Here’s how it came about.
Jennifer and I have been living together for more than 12 years, and had been content to do so without getting formally married. Weddings were expensive and complicated and stressful and involved family drama, and as we got older they made less and less sense on several levels. (As if we need a registry: we’ve already got stuff.) More than anything, I think, we were introverts who didn’t want a fuss made; our devotion to one another did not need a public demonstration to be real.
But in the end a couple of factors pushed us in this direction. First, as Barry pointed out to us over the summer, in contrast to other provinces, common-law partnerships do not have the same status in Quebec as married couples do. We began to think that we were letting our ambivalence about weddings get in the way of being married. As Leah recently observed, “weddings are bullshit; marriage is awesome.”

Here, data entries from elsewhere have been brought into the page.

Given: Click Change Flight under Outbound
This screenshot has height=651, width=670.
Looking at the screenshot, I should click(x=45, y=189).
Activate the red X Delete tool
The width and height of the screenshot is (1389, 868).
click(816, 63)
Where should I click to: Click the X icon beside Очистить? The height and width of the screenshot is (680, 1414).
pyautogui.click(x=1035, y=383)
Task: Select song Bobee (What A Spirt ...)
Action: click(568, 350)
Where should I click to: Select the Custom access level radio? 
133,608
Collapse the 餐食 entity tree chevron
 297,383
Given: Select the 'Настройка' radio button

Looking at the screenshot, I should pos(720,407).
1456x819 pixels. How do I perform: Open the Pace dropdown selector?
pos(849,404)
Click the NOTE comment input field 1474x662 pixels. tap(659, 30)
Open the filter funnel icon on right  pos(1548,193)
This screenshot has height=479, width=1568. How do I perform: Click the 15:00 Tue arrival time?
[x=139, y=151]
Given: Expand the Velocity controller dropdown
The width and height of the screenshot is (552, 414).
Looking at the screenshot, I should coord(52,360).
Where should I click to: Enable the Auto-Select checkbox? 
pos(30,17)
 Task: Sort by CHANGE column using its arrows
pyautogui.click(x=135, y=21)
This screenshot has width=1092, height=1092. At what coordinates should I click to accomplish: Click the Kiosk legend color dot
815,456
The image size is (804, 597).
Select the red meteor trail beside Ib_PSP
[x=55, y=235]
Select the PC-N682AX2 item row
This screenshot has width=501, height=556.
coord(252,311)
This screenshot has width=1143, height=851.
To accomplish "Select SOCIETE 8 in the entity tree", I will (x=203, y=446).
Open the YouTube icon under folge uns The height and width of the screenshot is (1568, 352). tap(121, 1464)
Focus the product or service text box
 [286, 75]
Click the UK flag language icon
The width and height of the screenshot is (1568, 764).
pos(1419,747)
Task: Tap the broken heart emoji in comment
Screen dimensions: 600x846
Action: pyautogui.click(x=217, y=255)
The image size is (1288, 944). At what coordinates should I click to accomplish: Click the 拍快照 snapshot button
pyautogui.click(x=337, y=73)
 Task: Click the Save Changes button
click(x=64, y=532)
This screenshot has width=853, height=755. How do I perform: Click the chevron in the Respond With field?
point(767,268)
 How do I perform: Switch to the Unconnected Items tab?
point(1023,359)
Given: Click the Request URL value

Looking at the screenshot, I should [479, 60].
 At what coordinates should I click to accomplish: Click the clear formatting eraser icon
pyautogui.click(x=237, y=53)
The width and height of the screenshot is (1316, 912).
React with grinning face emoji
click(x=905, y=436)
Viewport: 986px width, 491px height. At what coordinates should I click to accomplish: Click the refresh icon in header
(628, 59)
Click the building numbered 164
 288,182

And we also had an anniversary coming up that was worth marking in some significant way. The 4th was the first anniversary of Jennifer’s cancer diagnosis. Her cancer was treatable, even curable; and it was treated, and even cured—but all the same it represented one of the most difficult periods in either of our lives so far. And we handled it.
It suddenly occurred to us that getting married on that cancer anniversary was a message—a bird flipped in the direction of cancer and any other adversity sent our way—that whatever may happen, we won’t be broken by it, or broken apart. If the past year has taught the two of us anything, it’s been that. We have stared disaster in the face, and we did not blanch.
That was the logic that propelled us to the courthouse last Friday, and to do it quickly and quietly. To do it at a scale that was manageable without taking a year to plan for it required letting very few people in on it: those who were already here, and those who could get here without much disruption to their own schedules. Even at that, we had about as many people as we could before having to think about hotels and facilities; even at that, we had people determined to make a fuss—planning, hosting and cooking for a reception/dinner after the brief civil ceremony.
Our intention was to get married with minimum fuss: to flip the switch from “common law” to “married” while carrying on as before. We were not entirely successful. The fault belongs to the people in our lives who love and care for us: their efforts, and their attendance, made the day we got married a very good day indeed.